Anagram Algorithm in PHP
Solution 1
(I'm adding this as a separate answer, as it's a different way of dealing with the issue than I mentioned in my first issue)
This is a more complex way of working out which words in the dictionary are part of the word that you're looking for; I'll leave it up to the reader to work out how it works.
It's using factorisation to work out whether a word is an anagram of another. What it will do is assign each letter a unique, prime value; you can calculate the value of the letters in a given word by multiplying all the values together. CAT, for example, is 37 * 5 * 3, or 510. If your target word factors to the same number, you can be sure that the one is an anagram of the other.

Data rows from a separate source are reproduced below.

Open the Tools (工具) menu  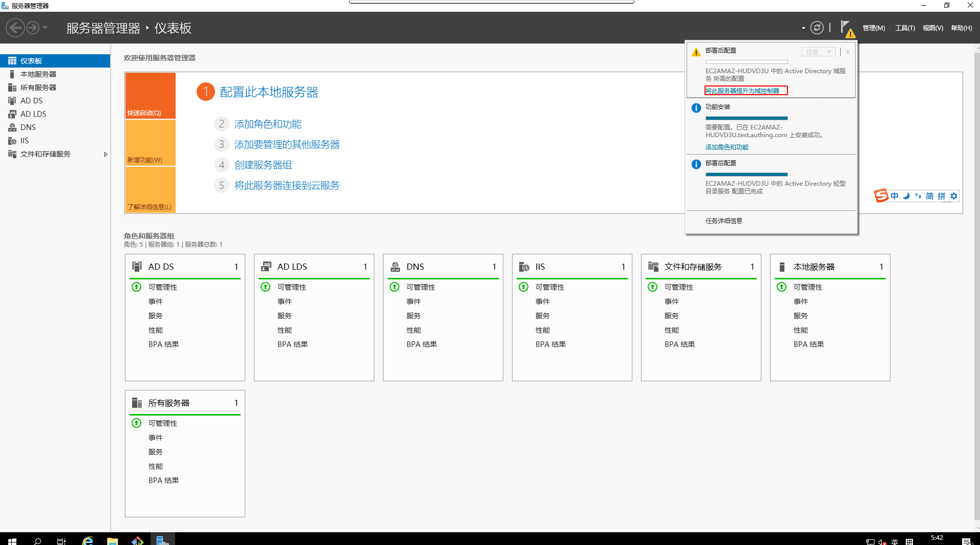click(905, 28)

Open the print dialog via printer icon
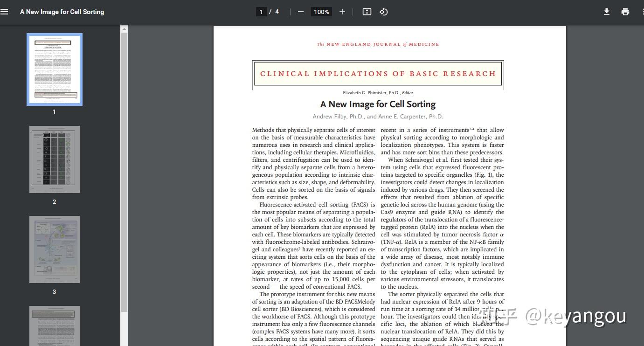(x=625, y=12)
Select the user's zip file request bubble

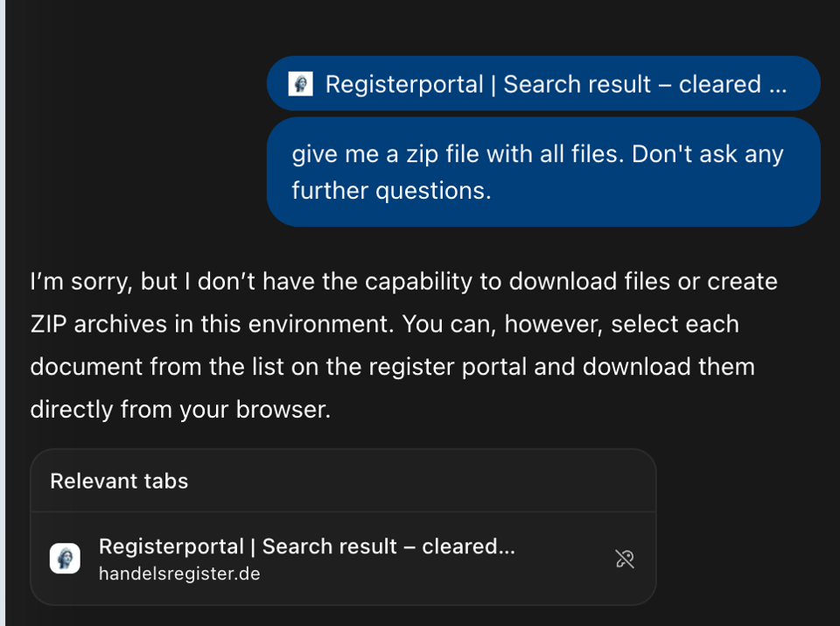[543, 171]
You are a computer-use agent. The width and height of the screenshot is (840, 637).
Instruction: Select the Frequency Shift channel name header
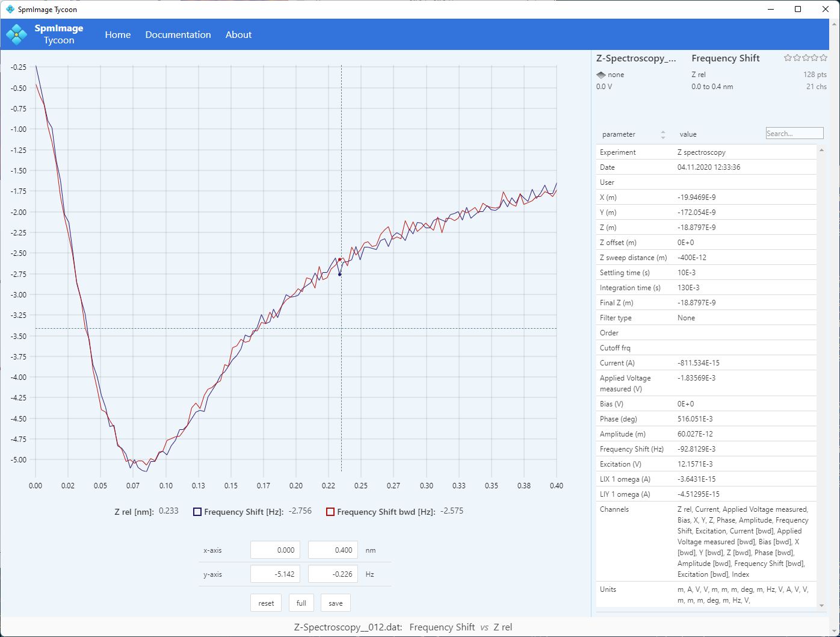click(x=725, y=58)

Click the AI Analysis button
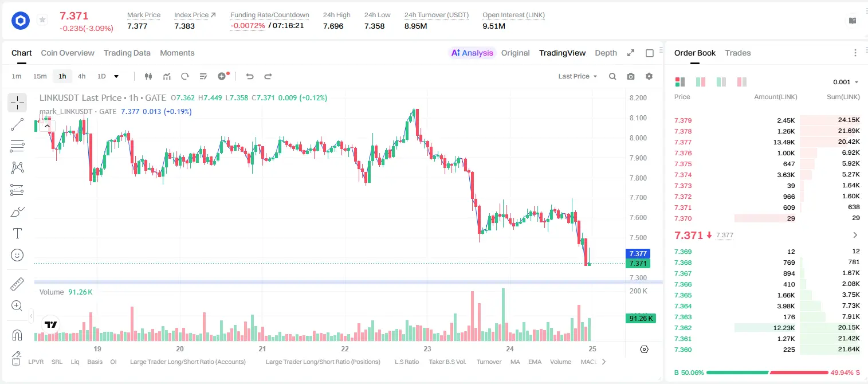[x=472, y=53]
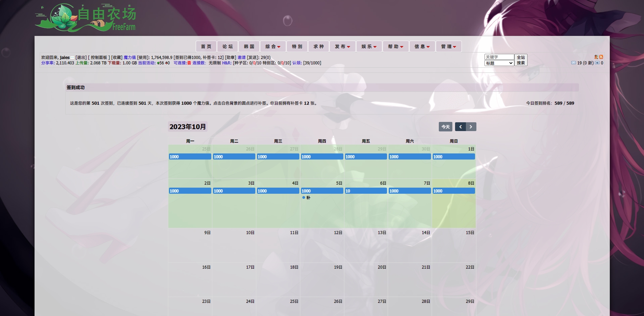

I've ordered the prime numbers by how common they are in UK English, to keep the factors generated smaller.
<?php
function factorise($word)
{
// Take a number, split it into individual letters, and multiply those values together
// So long as both words use the same value, you can amend the ordering of the factors
// as you like
$factors = array("e" => 2, "t" => 3, "a" => 5, "o" => 7, "i" => 11,
"n" => 13, "s" => 17, "h" => 19, "r" => 23, "d" => 29,
"l" => 31, "c" => 37, "u" => 41, "m" => 43, "w" => 47,
"f" => 53, "g" => 59, "y" => 61, "p" => 67, "b" => 71,
"v" => 73, "k" => 79, "j" => 83, "x" => 89, "q" => 97,
"z" => 101);
$total = 1;
$letters = str_split($word);
foreach ($letters as $thisLetter) {
if (isset($factors[$thisLetter])) {
// This will skip any non-alphanumeric characters.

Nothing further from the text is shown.